# Page excerpt

For over ten years I've wanted to do this book--


BATSHEVA: Degrading New Orleans' Reputation Even Further?

Jesus in his own words.

JACOB: I am way more qualified to write that book than she is. I mean, my mom was Jewish, I barely knew my dad, I had long hair, and no one understands me.
BATSHEVA: I doubt Jesus was balding. Besides, just because no one understands you, doesn't mean you're the Messiah.

For five years I've been obsessed with

JACOB: Pissing away any talent she may have had?
BATSHEVA: More convoluted canon than George Lucas?

how to do it, and for
the last three years I've been consumed with nothing else.


BATSHEVA: Does that mean it took precedence over stuff like hygiene?
JACOB: You know that story about Queen Isabella not changing her underwear until a Dutch city was captured? Why am I imagining Anne doing something like that?

The ultimate questions, the ones distilled from a thousand others,
were so obvious as to be frightening.

# Parts of the exercise
a: From the dialogue excerpt, list every person named in the lines that Jacob and Batsheva speak, other than the two speakers themselves.
b: Convert the records, everything from the line containing "Given: Click the LOAN CONTRACT title" down to the line containing "Looking at the screenshot, I should click(x=179, y=933).", into a JSON list of strings with one string per line, skipping blank lines and leaving out the pictures.
The text and the records have no connection to each other.

# Stored data

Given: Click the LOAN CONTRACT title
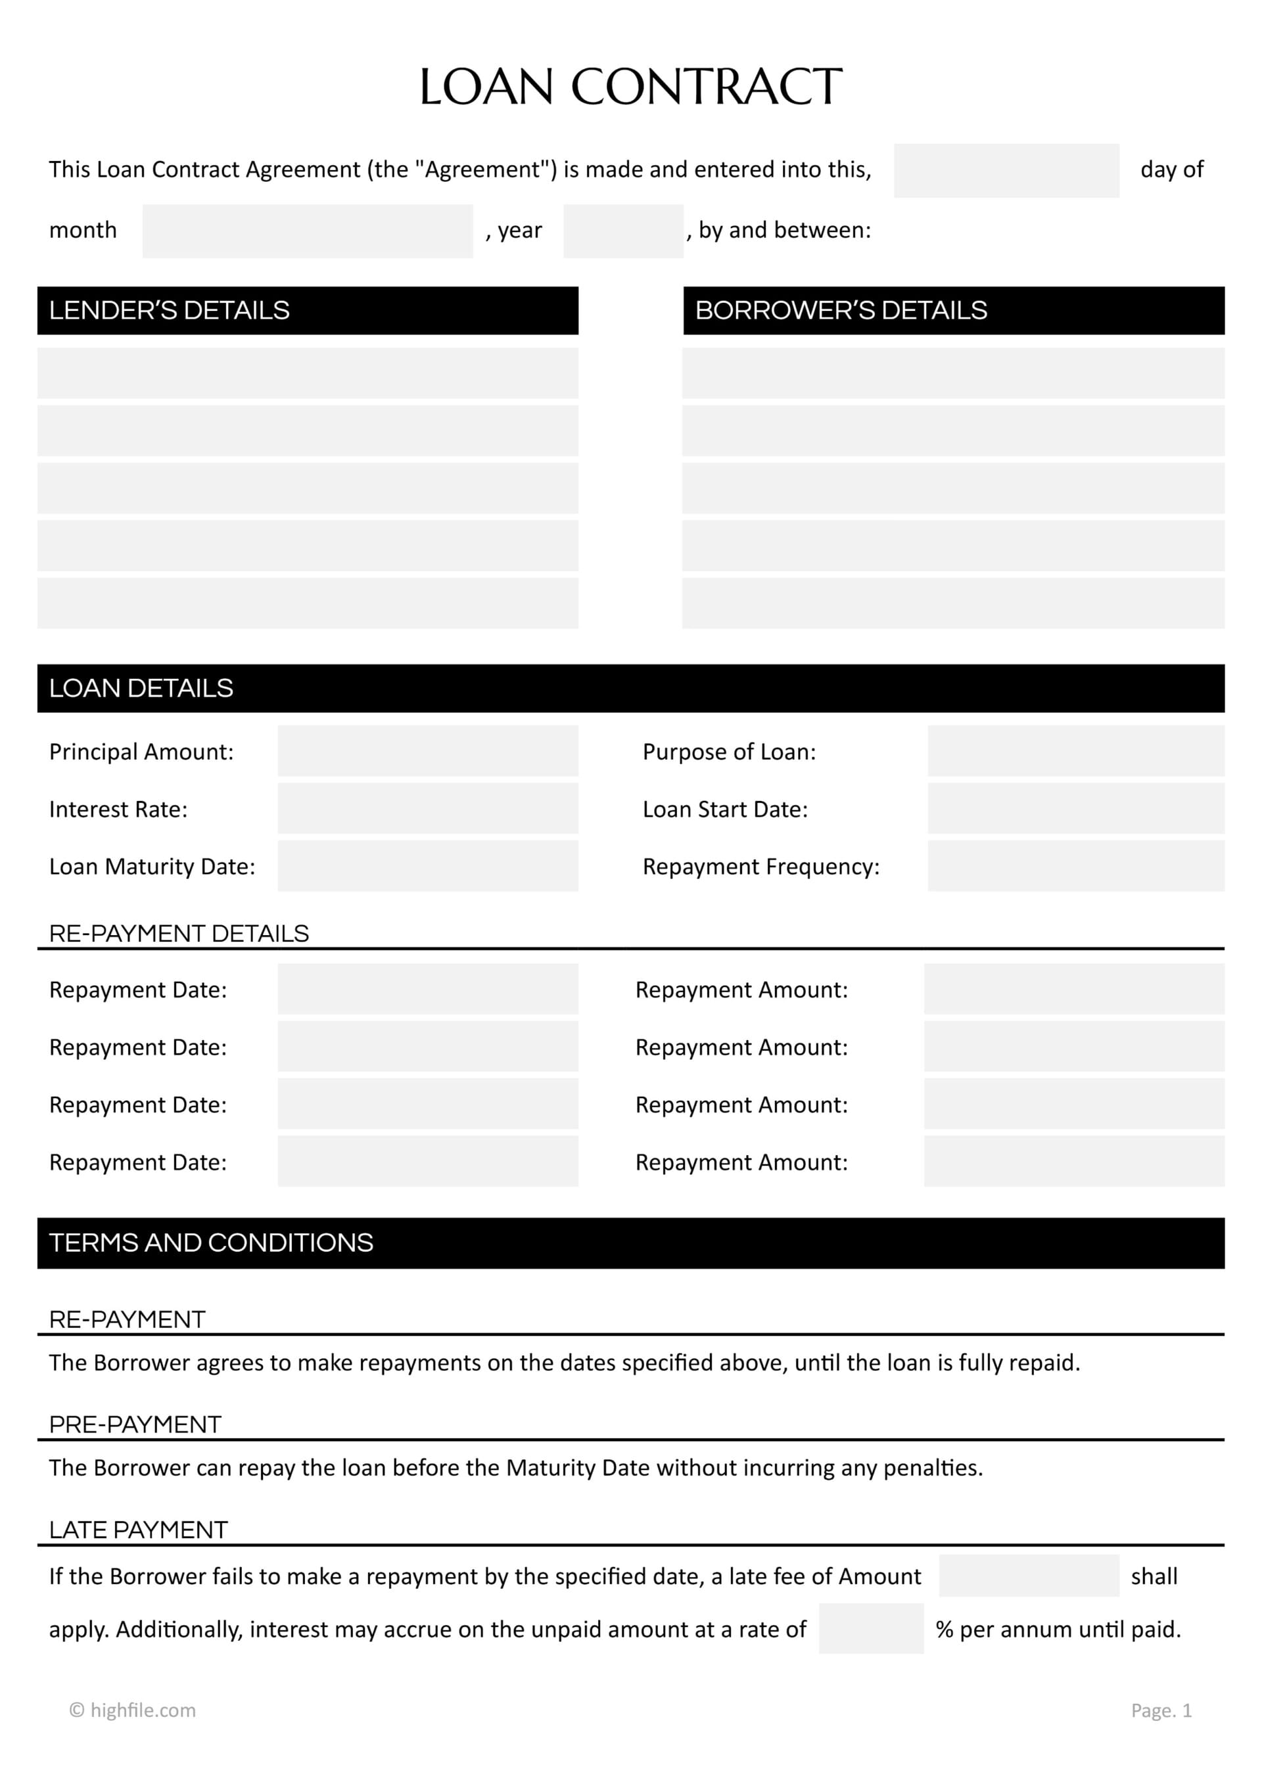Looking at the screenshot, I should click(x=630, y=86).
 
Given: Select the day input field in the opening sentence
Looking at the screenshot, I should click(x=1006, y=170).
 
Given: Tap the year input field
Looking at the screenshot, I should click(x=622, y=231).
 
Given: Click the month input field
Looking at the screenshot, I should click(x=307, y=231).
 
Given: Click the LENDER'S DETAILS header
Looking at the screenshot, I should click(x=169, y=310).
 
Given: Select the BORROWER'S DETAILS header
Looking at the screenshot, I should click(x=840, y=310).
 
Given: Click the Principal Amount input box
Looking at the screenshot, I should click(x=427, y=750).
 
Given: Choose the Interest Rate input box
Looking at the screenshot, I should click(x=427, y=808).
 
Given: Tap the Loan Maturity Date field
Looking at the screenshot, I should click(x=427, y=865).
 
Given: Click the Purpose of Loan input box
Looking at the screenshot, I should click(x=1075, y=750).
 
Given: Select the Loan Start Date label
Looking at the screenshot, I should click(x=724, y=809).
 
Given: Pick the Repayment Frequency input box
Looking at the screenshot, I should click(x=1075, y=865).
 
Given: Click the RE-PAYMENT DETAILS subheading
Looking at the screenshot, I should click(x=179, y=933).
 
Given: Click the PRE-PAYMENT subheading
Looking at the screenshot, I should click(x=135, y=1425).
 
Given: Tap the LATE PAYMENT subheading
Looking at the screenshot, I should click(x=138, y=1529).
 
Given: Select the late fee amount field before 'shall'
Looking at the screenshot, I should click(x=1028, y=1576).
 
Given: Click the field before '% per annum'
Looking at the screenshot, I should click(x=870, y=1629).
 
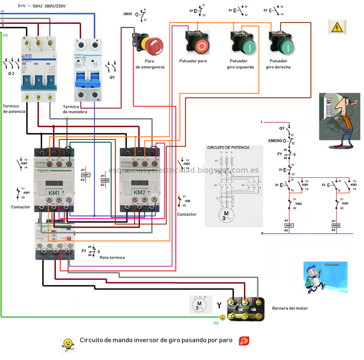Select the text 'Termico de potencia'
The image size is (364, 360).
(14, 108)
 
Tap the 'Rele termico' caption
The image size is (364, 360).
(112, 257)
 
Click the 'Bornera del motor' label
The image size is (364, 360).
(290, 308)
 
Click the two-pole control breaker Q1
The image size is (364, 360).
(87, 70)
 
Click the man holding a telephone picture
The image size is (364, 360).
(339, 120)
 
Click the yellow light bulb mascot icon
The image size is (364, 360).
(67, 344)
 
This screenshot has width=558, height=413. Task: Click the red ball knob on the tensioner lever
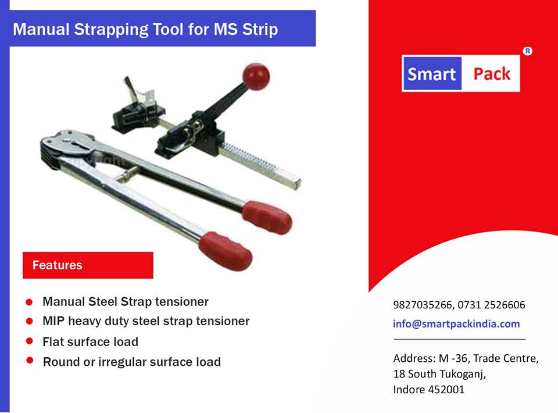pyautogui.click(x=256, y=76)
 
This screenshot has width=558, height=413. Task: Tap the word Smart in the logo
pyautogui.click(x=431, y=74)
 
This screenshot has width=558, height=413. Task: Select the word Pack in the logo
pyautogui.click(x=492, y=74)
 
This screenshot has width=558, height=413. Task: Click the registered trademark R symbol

---

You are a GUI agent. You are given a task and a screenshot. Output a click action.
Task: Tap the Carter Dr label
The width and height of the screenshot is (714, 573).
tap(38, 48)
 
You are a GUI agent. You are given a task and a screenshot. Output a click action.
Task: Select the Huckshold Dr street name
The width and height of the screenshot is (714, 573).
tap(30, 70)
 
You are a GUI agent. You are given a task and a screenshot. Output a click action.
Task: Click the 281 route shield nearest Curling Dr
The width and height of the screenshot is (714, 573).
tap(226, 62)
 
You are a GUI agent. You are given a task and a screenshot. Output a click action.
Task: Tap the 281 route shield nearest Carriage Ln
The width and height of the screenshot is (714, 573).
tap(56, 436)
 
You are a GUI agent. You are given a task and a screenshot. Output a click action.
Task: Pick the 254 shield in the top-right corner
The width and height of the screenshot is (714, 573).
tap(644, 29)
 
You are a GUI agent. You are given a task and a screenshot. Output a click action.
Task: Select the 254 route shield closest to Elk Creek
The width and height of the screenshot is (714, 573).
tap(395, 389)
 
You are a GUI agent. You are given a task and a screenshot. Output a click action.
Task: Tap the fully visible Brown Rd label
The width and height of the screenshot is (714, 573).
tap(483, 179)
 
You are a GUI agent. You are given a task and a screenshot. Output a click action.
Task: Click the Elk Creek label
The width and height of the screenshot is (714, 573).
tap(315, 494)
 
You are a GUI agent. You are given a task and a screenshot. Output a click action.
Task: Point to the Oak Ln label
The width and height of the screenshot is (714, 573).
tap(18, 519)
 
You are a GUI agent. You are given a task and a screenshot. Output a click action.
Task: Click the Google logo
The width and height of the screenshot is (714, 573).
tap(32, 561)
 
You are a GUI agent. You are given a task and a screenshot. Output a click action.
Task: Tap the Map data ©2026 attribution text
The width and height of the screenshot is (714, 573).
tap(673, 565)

# Expected responses
a:
- Jesus
- George Lucas
- Queen Isabella
- Anne

b:
[
  "Given: Click the LOAN CONTRACT title",
  "Looking at the screenshot, I should click(x=630, y=86).",
  "Given: Select the day input field in the opening sentence",
  "Looking at the screenshot, I should click(x=1006, y=170).",
  "Given: Tap the year input field",
  "Looking at the screenshot, I should click(x=622, y=231).",
  "Given: Click the month input field",
  "Looking at the screenshot, I should click(x=307, y=231).",
  "Given: Click the LENDER'S DETAILS header",
  "Looking at the screenshot, I should click(x=169, y=310).",
  "Given: Select the BORROWER'S DETAILS header",
  "Looking at the screenshot, I should click(x=840, y=310).",
  "Given: Click the Principal Amount input box",
  "Looking at the screenshot, I should click(x=427, y=750).",
  "Given: Choose the Interest Rate input box",
  "Looking at the screenshot, I should click(x=427, y=808).",
  "Given: Tap the Loan Maturity Date field",
  "Looking at the screenshot, I should click(x=427, y=865).",
  "Given: Click the Purpose of Loan input box",
  "Looking at the screenshot, I should click(x=1075, y=750).",
  "Given: Select the Loan Start Date label",
  "Looking at the screenshot, I should click(x=724, y=809).",
  "Given: Pick the Repayment Frequency input box",
  "Looking at the screenshot, I should click(x=1075, y=865).",
  "Given: Click the RE-PAYMENT DETAILS subheading",
  "Looking at the screenshot, I should click(x=179, y=933)."
]